1. Make a list of all the people you feel have wronged you in some way. Write down what each one did and why it’s not OK.

2. Acknowledge that those things did happen, and that they did hurt you.

3. Make a commitment to yourself to do what you need to do in order to feel better.

4. Recognize that your distress is coming not from what happened, but from the thoughts that you have about what happened. Your thoughts are within your control.

5. When you feel yourself getting upset over what happened, practice stress reduction techniques to calm your body’s fight or flight response.

6. Another thing you can try when you start getting upset about a past experience is to ask yourself, “What am I thankful for?” Ask this repeatedly until you feel better.

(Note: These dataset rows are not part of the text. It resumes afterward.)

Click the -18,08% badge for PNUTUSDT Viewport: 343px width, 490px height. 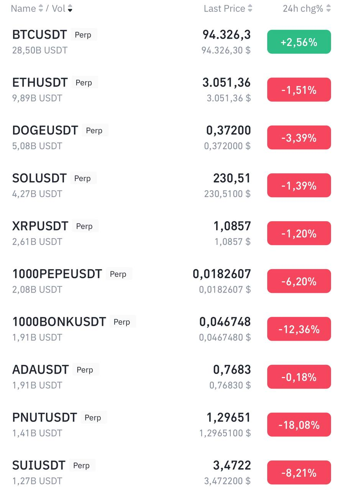pyautogui.click(x=299, y=425)
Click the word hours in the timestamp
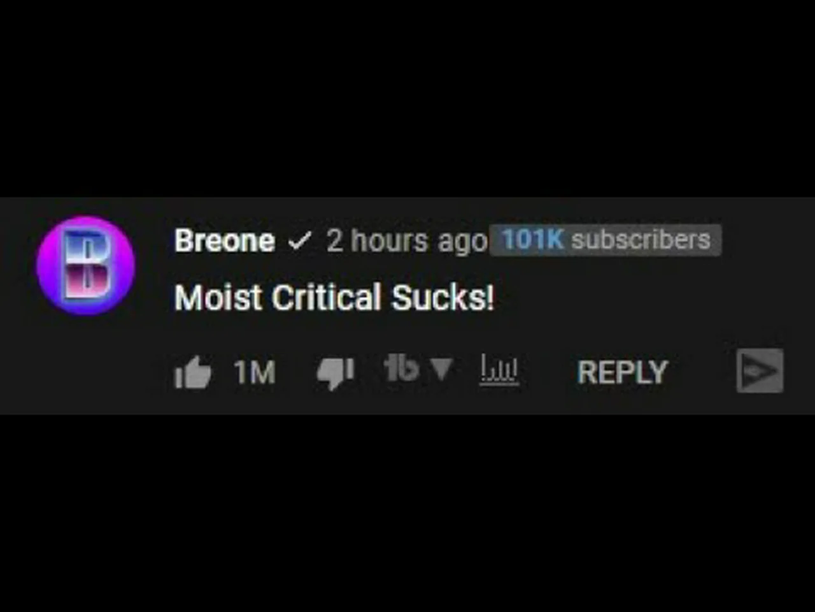The width and height of the screenshot is (815, 612). 389,241
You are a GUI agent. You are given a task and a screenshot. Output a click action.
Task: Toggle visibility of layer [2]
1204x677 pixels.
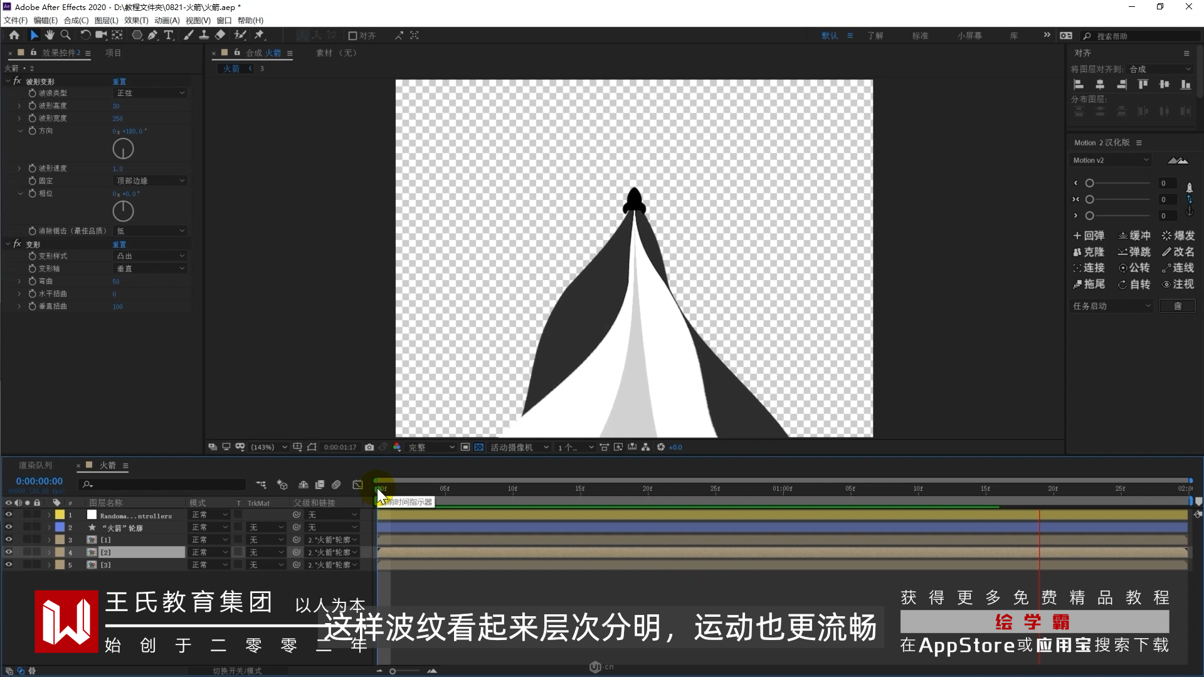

7. Put your energy into looking for ways to achieve your goals, instead of wasting your energy by continuously reliving the negative experiences in your head.

8. Know that the best revenge is a life well lived. Forgiveness is about taking back your power.

9. Amend your grievance story to include how you moved on.

In an interview, Clinton was recalling the time in which he asked Mandela how he had forgiven those who had unjustly deprived him of his freedom for so long. Mandela answered:

“I didn’t want to be in prison anymore.”

When you refuse to let go of hurts from your past, you’re keeping yourself imprisoned.